-------- Material for this exercise --------
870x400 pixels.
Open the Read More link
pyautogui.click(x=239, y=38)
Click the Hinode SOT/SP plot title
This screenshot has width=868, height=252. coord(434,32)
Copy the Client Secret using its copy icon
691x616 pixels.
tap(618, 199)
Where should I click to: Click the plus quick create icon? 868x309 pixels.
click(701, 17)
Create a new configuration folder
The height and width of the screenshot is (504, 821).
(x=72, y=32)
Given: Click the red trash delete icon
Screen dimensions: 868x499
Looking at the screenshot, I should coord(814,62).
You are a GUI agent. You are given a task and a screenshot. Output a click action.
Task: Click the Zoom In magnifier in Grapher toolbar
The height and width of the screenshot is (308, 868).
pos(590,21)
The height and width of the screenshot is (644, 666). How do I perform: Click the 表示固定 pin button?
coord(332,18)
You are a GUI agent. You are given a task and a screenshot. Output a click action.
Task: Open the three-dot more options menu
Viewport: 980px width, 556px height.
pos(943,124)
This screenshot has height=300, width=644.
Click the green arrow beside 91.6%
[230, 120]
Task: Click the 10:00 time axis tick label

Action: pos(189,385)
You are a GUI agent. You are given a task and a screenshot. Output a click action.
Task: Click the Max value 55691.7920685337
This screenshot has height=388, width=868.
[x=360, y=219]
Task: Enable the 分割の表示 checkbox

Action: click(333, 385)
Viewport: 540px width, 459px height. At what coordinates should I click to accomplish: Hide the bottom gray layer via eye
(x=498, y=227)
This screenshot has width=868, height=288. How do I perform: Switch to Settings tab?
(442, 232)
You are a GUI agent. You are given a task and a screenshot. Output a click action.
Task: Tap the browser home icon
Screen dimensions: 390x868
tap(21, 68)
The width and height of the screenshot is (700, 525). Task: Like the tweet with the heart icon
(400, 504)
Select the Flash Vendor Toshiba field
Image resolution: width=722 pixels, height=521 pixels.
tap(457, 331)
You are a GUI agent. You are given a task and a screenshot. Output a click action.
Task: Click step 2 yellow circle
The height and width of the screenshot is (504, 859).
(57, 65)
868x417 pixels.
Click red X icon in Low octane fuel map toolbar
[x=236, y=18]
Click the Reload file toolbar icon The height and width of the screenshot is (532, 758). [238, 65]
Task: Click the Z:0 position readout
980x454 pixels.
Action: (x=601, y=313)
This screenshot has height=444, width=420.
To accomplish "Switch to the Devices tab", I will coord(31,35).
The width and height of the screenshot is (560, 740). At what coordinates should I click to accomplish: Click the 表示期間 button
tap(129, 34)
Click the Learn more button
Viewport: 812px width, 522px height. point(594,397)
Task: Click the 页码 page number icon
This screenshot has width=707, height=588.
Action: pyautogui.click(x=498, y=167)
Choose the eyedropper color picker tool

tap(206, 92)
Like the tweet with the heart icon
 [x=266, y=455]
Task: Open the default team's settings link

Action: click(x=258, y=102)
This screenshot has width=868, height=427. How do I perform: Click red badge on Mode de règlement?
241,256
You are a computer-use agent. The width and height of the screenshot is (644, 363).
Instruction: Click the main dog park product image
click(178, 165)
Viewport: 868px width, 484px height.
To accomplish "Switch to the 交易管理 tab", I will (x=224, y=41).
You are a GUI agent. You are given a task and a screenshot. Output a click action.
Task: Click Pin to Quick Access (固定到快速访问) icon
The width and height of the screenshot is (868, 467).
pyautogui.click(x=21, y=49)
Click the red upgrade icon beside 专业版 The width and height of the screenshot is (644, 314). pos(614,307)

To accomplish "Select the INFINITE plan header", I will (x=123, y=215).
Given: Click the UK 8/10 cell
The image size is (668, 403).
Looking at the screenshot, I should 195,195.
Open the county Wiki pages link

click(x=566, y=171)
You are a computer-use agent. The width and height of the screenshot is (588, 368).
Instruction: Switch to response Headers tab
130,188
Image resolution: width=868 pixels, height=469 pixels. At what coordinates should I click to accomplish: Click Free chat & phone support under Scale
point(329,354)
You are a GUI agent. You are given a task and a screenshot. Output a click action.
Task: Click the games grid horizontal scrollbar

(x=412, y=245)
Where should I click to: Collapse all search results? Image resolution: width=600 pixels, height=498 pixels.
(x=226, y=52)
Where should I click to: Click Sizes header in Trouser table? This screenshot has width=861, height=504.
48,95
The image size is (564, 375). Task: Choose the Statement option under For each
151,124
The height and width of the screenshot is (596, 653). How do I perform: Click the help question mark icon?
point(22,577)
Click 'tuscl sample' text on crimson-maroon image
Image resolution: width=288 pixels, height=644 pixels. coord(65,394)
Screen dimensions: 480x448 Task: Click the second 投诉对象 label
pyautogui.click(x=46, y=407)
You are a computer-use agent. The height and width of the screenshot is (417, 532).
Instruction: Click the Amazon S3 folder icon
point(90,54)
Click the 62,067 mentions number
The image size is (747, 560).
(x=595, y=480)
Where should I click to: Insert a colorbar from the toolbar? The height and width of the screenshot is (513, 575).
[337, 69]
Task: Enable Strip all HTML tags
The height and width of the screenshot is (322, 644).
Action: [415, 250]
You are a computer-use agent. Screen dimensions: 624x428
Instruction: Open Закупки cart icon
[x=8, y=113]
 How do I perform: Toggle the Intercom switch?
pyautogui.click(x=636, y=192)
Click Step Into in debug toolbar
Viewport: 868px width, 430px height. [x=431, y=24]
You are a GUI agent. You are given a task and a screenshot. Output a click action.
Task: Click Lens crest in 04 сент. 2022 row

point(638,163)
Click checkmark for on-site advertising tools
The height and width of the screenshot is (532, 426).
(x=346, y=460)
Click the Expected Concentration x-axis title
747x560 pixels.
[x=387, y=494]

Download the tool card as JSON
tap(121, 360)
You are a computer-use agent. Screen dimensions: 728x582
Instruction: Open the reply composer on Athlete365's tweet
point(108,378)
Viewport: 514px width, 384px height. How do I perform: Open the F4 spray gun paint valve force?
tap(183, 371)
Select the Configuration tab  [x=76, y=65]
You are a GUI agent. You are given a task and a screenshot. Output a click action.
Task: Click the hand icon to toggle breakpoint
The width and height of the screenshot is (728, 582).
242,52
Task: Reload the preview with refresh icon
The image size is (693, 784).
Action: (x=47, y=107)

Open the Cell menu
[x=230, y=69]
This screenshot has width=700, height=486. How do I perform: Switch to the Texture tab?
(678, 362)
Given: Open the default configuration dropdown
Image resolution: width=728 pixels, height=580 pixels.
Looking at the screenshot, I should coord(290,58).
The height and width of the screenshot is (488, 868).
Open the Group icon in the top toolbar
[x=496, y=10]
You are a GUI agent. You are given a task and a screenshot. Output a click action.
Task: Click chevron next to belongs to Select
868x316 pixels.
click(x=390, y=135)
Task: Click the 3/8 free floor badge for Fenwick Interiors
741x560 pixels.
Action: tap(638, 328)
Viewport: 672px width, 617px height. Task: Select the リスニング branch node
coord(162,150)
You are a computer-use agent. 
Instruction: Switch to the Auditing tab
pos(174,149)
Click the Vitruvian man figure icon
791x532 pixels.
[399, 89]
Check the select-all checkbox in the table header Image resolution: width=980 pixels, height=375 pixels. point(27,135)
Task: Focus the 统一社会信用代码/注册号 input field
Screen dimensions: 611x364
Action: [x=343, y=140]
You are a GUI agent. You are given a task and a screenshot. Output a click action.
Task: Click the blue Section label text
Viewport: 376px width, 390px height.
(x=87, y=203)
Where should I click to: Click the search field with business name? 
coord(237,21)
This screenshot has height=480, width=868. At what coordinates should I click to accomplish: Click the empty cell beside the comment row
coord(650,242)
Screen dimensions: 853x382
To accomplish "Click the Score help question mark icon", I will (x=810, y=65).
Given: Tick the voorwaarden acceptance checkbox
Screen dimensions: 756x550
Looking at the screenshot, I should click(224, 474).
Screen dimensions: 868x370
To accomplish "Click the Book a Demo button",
--------
◆ **What is expected**
Your answer is a single number: how many lines in the listing above hold "Reload"?

◆ **Solution**
2